8. En second lieu, si le CHIPS demande, à titre reconventionnel, le paiement d’une somme de 708 878,97 euros TTC à titre de provision, sur la base du solde résultant du projet de décompte général qu’elle a établi le 19 décembre 2022, il est constant que ce solde diffère de celui résultant du décompte général et définitif que revendique la société Gagneraud Construction, sans que le CHIPS n’ait contesté précisément ledit solde ni apporté de justifications détaillées à l’instance sur le montant qu’elle réclame et en particulier les pénalités qu’elle a entendu appliquer. Par ailleurs, le décompte général établi par la CHIPS a fait l’objet d’une réclamation, adressée le 16 janvier dans le délai requis à l’article 50. 1 du CCAG travaux. Dans ces conditions, eu égard à l’existence de deux décomptes distincts comportant des prétentions financières opposées, et aux termes de la réclamation présentée par la société Gagneraud Construction, l’obligation dont le CHIPS se prévaut à titre reconventionnel présente, en l’état de l’instruction, un caractère sérieusement contestable.
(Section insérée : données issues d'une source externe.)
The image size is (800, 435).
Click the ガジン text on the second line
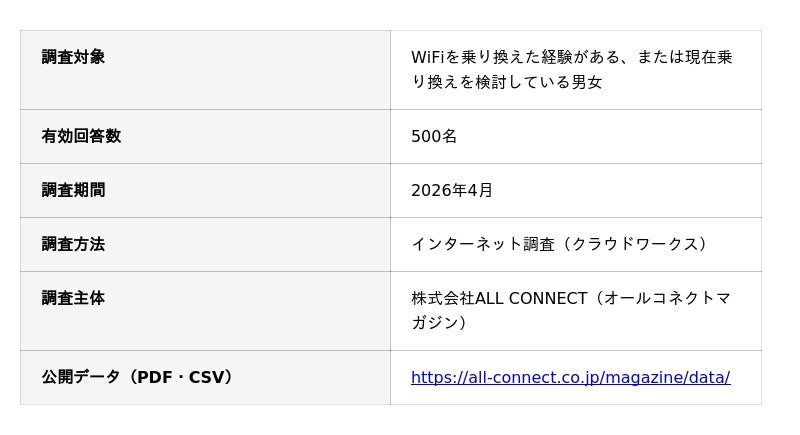434,322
Il s’ensuit que ses conclusions tendant à l’octroi d’une provision ne peuvent qu’être rejetées.
Sur les frais liés au litige :
9. Les dispositions de l’article L. 761-1 du code de justice administrative font obstacle à ce que soit mise à la charge du CHIPS, qui n’est pas la partie perdante à la présente instance, la somme que demande la société Gagneraud Construction au titre des frais exposés par elle et non compris dans les dépens. Il n’y a pas lieu, dans les circonstances de l’espèce, de mettre à la charge de la société Gagneraud Construction la somme demandée par le CHIPS au titre des frais qu’il a exposés et non compris dans les dépens.
O R D O N N E:
Article 1er : La requête de la société Gagneraud Construction est rejetée.
Article 2 : Les conclusions présentées par le centre hospitalier intercommunal de Poissy/Saint-Germain-en-Laye à fin de provision et au titre de l’article L. 761-1 du code de justice administrative par CHIPS sont rejetées.
Article 3 : La présente ordonnance sera notifiée à la société Gagneraud Construction et au centre hospitalier intercommunal de Poissy/Saint-Germain-en-Laye.
Fait à Versailles, le 22 février 2024.
Le juge des référés,
O. Mauny
La République mande et ordonne au préfet des Yvelines en ce qui le concerne ou à tous commissaires de justice à ce requis en ce qui concerne les voies de droit commun, contre les parties privées, de pourvoir à l’exécution de la présente décision.